Traffic lanes in permissive mode allow you to isolate application versions. Traffic is routed to different lanes based on request routing headers and end-to-end (E2E) pass-through request headers. When services in a lane call each other, if the service to be called does not exist in the lane, requests are forwarded to the same service in the baseline lane. This feature ensures the integrity of call chains and simplifies traffic management. This topic describes how to use traffic lanes in permissive mode in scenarios where request routing headers are the same as E2E pass-through request headers.
Prerequisites
A Service Mesh (ASM) instance of Enterprise Edition or Ultimate Edition is created and the version of the instance is 1.18.2.111 or later. For more information, see Create an ASM instance or Update an ASM instance.
The cluster is added to the ASM instance. For more information, see Add a cluster to an ASM instance.
An ASM ingress gateway named ingressgateway is created. For more information, see Create an ingress gateway.
An Istio gateway named ingressgateway is created in the istio-system namespace. For more information, see Manage Istio gateways.
Feature description
In permissive mode, you need to only create a baseline lane that contains all services in the relevant call chains. Other lanes are not required to contain all services in the relevant call chains. When services in a lane call each other, if the service to be called does not exist in the lane, requests are forwarded to the same service in the baseline lane. When the service to be called becomes available in the lane, requests are forwarded back to the desired service in the lane. When you use traffic lanes in permissive mode, your application must add E2E pass-through request headers to the request message. These headers must be transmitted without modification through the call chains. In addition, you must specify request routing headers. The ASM ingress gateway routes traffic to different lanes based on the content of the request routing headers.

SHORT EXERCISE: Name each prerequisite that the text on traffic lanes in permissive mode gives. The listing is separate material, unrelated to the text on traffic lanes.

COLLECTED DATA:
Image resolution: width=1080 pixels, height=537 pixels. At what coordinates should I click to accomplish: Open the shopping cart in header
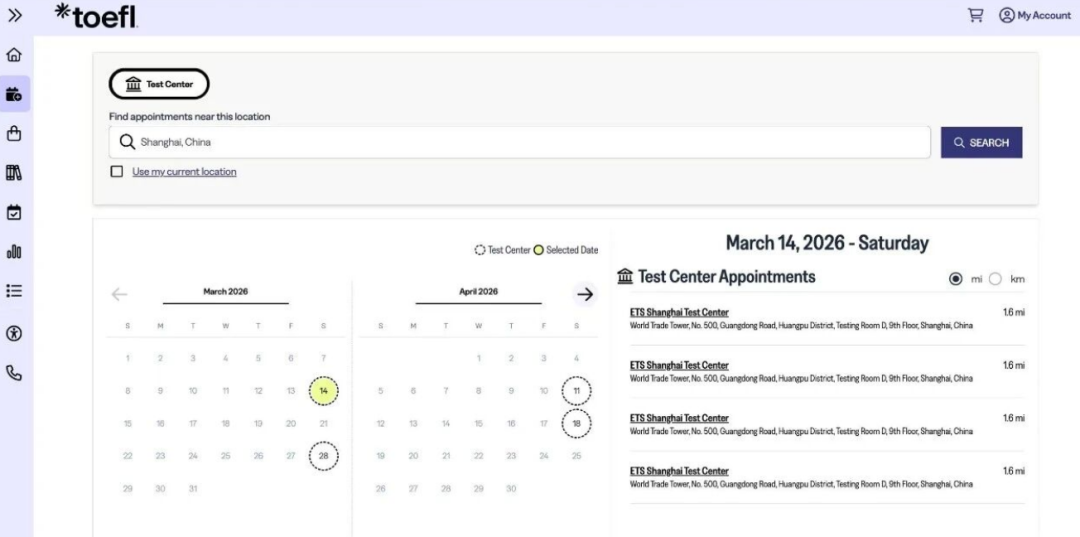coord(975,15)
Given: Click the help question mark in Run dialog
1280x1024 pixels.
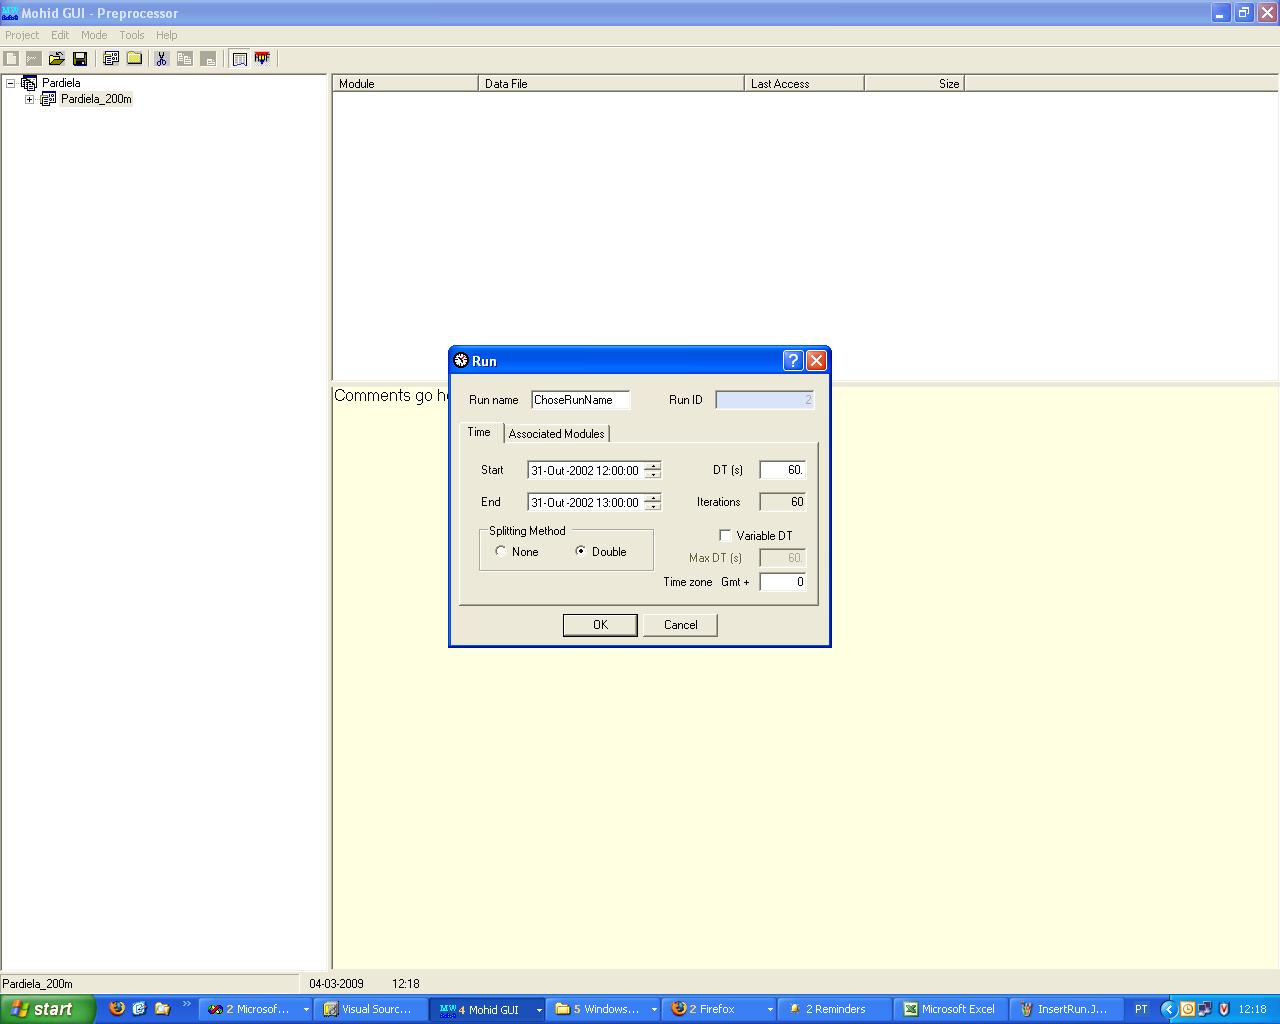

RESPONSE FOR THIS EXERCISE:
- A Service Mesh (ASM) instance of Enterprise Edition or Ultimate Edition is created, and its version is 1.18.2.111 or later.
- The cluster is added to the ASM instance.
- An ASM ingress gateway named ingressgateway is created.
- An Istio gateway named ingressgateway is created in the istio-system namespace.